COMPUTERIZED ADAPTATIVE ASSESSMENT IN HIGHER EDUCATION: CHALLENGES AND CHANCES
Without doubt, the most common means of evaluating the knowledge of large groups (university students and public exam candidates, etc.) is the traditional multiple choice exam done with pen and paper, due to the simplicity of its production and correction. This exam is based on the classical test theory, characterised by the presentation of the same list of questions and
alternative answers to all examinees and, by means of a linear model, the evaluation of knowledge from the number of correct answers. However, one of its main limitations is the lack of precision of the results and the high cost in terms of resources and time due to the use of normative groups.
In recent years a new generation of multiple choice exams has emerged, which is successfully overcoming the problems posed by the traditional ones. These are Computerized Adaptive Tests (CAT), developed to measure ability, knowledge, attitude, personality, etc. They are characterised by their flexibility as regards the ability level of the candidate and their biggest advantage is the precision of the results, as well as the saving of time needed for the exam and the possibility of obtaining results immediately.
In order to evaluate knowledge, a CAT uses a calibrated item bank with the model of three parameters (3-p) of the Item Response Theory. The test begins with the selection at random of an item of average difficulty from the item bank to which the examinee must answer. Thus an iterative process is initiated in which the presentation of successive items of varying degrees of difficulty always depends on the estimated level of ability. The process finishes when the standard error is less or equal to that previously fixed by the evaluator. In this way, although different examinees are evaluated with different items, both in number and content, the evaluation of the ability of all candidates is guaranteed with the same reliability. The results given by CATS offer the evaluator the ability level of the examinee, the final estimation error, the items presented and the answers given to each one.

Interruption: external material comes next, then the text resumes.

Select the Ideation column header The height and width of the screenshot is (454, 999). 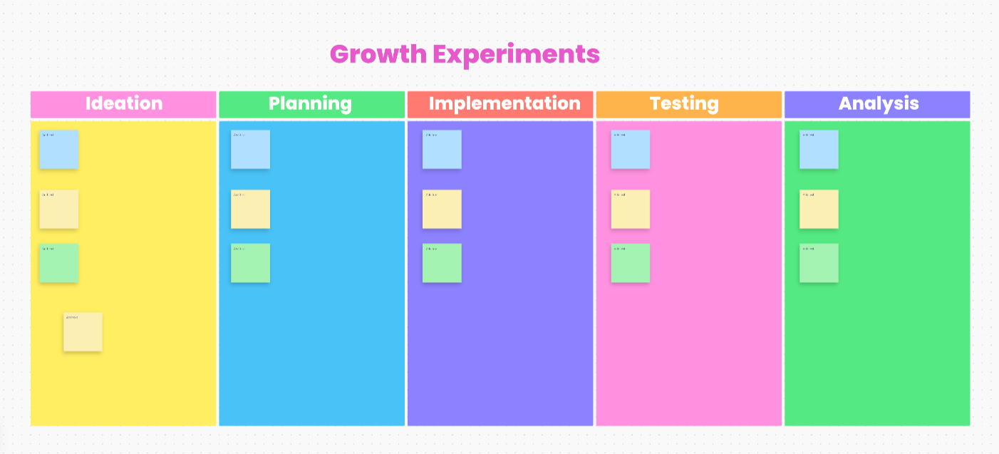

In this study, we present the procedures we follow to produce a CAT for testing the knowledge acquired by undergraduate students in the area of Statistics as part of the degree in Psychology. The 254 items in the bank are multiple choice questions and are dichotomously scored. They were calibrated according to the model (3-p) and for each one the level of difficulty, discrimination and pseudo-chance is given. The software used is the programme FastTest v. 2.0. The test begins with an item of average difficulty (-1 < bj < 1) and the following items are the most informative (least standard error, maximum discrimination and least pseudo-chance) for each evaluation of ability level. The test ends when estimation error drops to 0.30. We present an
example of the application and a report on the results. In our case, we can confirm that the CAT we have produced is an appropriate and innovative form of evaluating knowledge acquired in Statistics, satisfying the needs arising from the new paradigms of knowledge evaluation in the field of education.